由于组分之间的多价相互作用，生物分子凝聚体具有独特的微环境，能够同时浓缩酶和底物，同时从周围细胞间隙中选择性隔离特定因子。这些微米级的区室从根本上重塑了我们对细胞结构和调控的理解。通过空间组织酶和选择性分配底物，凝聚体深刻影响了酶反应的特异性和效率，使其成为细胞生物催化的理想微反应器 [15]。确实，利用酶凝聚体的催化系统比传统的均相系统具有显著优势（图1）。这些优势包括为酶性能创造理想和最优的微环境（表1）、通过隔离干扰分子来抑制副反应、通过富集酶和底物来提高反应动力学和效率，以及通过底物导向减少反应中间体的释放 [16]。这些效应可以通过Michaelis–Menten动力学定量捕捉。值得注意的是，在两相系统中，拟合的 k_cat 和 K_M 值仅代表反映稀释相和密集相平均贡献的表观参数 [8]。此外，相分离系统允许通过离心轻松回收富酶的密集相，从而实现生物催化剂的回收并显著降低生产成本。这一潜力通过明胶稳定的聚乙二醇（PEG，M_w = 500?kDa）/葡聚糖系统得到证明，在该系统中，温度触发的凝胶化使得三次循环后酶的活性保留率超过70% [17]。

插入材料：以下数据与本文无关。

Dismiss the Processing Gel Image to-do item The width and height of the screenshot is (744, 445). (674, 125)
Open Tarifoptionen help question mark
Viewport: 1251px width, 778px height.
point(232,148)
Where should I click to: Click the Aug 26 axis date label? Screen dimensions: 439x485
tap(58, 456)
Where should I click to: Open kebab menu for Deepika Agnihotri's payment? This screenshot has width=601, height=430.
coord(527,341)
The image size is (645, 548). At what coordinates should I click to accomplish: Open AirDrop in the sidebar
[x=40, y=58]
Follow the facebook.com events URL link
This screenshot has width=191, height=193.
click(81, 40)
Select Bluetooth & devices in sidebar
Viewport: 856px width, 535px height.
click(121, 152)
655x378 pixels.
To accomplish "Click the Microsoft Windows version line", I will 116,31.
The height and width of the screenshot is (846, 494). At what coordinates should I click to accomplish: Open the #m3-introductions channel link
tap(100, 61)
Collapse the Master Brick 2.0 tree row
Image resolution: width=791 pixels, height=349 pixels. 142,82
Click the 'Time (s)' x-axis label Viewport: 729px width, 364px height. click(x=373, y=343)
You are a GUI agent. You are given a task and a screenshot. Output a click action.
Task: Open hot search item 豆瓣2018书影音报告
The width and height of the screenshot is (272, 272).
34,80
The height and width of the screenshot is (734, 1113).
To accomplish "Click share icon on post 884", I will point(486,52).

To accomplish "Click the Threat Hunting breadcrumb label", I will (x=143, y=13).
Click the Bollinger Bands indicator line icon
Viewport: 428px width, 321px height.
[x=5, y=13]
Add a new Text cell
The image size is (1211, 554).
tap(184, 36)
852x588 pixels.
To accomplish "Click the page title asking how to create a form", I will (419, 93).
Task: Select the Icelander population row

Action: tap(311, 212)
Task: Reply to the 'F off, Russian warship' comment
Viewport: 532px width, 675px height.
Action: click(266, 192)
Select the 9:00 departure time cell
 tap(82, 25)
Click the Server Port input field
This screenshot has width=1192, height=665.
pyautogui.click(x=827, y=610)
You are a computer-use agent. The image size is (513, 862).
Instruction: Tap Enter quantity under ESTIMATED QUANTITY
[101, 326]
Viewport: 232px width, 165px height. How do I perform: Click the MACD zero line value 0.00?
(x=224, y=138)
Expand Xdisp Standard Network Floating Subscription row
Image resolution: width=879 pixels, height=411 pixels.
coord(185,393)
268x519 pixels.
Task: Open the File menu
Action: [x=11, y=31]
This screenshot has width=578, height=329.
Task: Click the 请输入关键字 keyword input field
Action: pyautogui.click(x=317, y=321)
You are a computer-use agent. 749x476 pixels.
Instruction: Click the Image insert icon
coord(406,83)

尽管已经回顾了生物分子凝聚体的形成机制和功能 18, 19, 20，但在理解其物理化学性质与利用它们促进酶催化的能力之间仍存在关键差距。关于如何实现催化调控的系统理解仍然零散。本综述旨在通过将最新进展整合到一个多尺度框架中来弥合这一差距，以便将基本的机制见解转化为未来的生物催化应用。我们首先讨论酶凝聚体的关键微环境特性，然后探讨不同长度尺度上的催化调控机制层次，最后总结凝聚体驱动的生物催化未来的挑战和机遇。